Reynaldo Hahn looks back: real Belle Époque in the Kaleidoscope Chamber Collective's programme centred on Hahn's Piano Quintet from the 1920s
Reynaldo Hahn in 1906
Reynaldo Hahn in 1906

Ravel, Fauré, Lili Boulanger, Saint-Saens, Hahn: Piano Quartet; Kaleidoscope Chamber Collective; Wigmore Hall
Reviewed 26 January 2025

Reynaldo Hahn’s Piano Quartet undoubtedly looks back, so this programme took that as its cue to transport us to Belle Époque Paris in a recital full of engaging elegance, charm and real passion

Personally charming and possessed of an engaging voice, Reynaldo Hahn fitted ideally into the salons of Belle Époque Paris. He wrote music with a fluency and style which makes it easy to not take his talent entirely seriously. He fought bravely in the First World War and was awarded the Croix de Guerre. Afterwards it was as if he continued to carry the perfume of the Belle Époque in his music and the works he wrote in the 1920s, 1930s and 1940s remain a world away from the Paris of Les Six, the jazz age and Modernism.

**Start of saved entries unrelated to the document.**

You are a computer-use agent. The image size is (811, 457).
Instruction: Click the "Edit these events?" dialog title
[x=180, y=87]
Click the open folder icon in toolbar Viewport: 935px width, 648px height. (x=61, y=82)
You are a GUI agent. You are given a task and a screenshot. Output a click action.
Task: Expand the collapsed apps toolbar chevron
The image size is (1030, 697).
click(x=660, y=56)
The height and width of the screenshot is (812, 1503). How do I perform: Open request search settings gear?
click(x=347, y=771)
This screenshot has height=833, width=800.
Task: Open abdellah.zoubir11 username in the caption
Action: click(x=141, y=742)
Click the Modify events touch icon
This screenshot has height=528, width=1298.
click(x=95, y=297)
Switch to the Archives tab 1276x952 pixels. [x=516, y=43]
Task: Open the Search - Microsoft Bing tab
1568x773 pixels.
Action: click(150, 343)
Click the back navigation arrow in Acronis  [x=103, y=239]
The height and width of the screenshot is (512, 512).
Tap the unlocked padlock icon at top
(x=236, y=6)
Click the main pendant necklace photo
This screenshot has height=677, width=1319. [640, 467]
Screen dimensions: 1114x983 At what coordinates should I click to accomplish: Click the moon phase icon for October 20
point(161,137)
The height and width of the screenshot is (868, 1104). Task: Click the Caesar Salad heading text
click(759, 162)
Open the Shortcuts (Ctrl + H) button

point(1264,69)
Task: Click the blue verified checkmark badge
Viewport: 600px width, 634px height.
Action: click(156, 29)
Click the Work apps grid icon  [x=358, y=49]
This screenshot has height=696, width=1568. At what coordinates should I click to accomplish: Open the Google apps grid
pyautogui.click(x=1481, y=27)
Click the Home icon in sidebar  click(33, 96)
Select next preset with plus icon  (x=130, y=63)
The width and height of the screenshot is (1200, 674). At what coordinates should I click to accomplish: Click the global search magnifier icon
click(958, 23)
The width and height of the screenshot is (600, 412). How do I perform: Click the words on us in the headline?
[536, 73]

We know the songs and perhaps one or two of the operas, but the rest of his large output remains substantially unexplored. the Kaleidoscope Chamber Collective has recorded a disc of Reynaldo Hahn’s music for Chandos, bringing together his Piano Quintet (of 1922) and the later Piano Quartet with arrangements of a selection of songs.

In part, as a celebration of the imminent release of the disc, the Kaleidoscope Chamber Collective (Tom Poster, piano, Elena Urioste, violin, Savitri Grier, violin, Rosalind Ventris, viola, Laura van der Heijden, cello) placed Reynaldo Hahn’s Piano Quintet at the centre of their morning concert at Wigmore Hall on Sunday 26 January 2025. With the deliberate intention of evoking those Belle Époque salons, the rest of the programme consisted of music by Ravel, Fauré, Lili Boulanger and Saint-Saens.

The beautifully conceived programme expanded towards Hahn’s quintet. With began with pianist Tom Poster, alone on stage, playing Ravel’s Pavane pour une infante défunte and then the number of players gradually increased, a duo, a trio, a quartet and finally the quintet.

Poster brought great elegance and suppleness to Ravel’s little gem, written in 1899 and thus in prime position for the Belle Époque. This was followed by Fauré’s Berceuse from 1879, played by Poster with violinist Savitri Grier. Again elegance and clarity were to the fore with Grier’s sinuous violin line evaporating magically at the end.

Written in 1917/18, Lili Boulanger’s D’un matin de printemps was one of her last works. Here played by Poster, violinist Elena Uriosti and viola player Rosalind Ventris, the piece had all the clarity and elegance of texture of the earlier works but with the addition of Boulanger’s spicier harmonies. Beginning with real nervous energy, the late romantic atmosphere had an appealing edge to it.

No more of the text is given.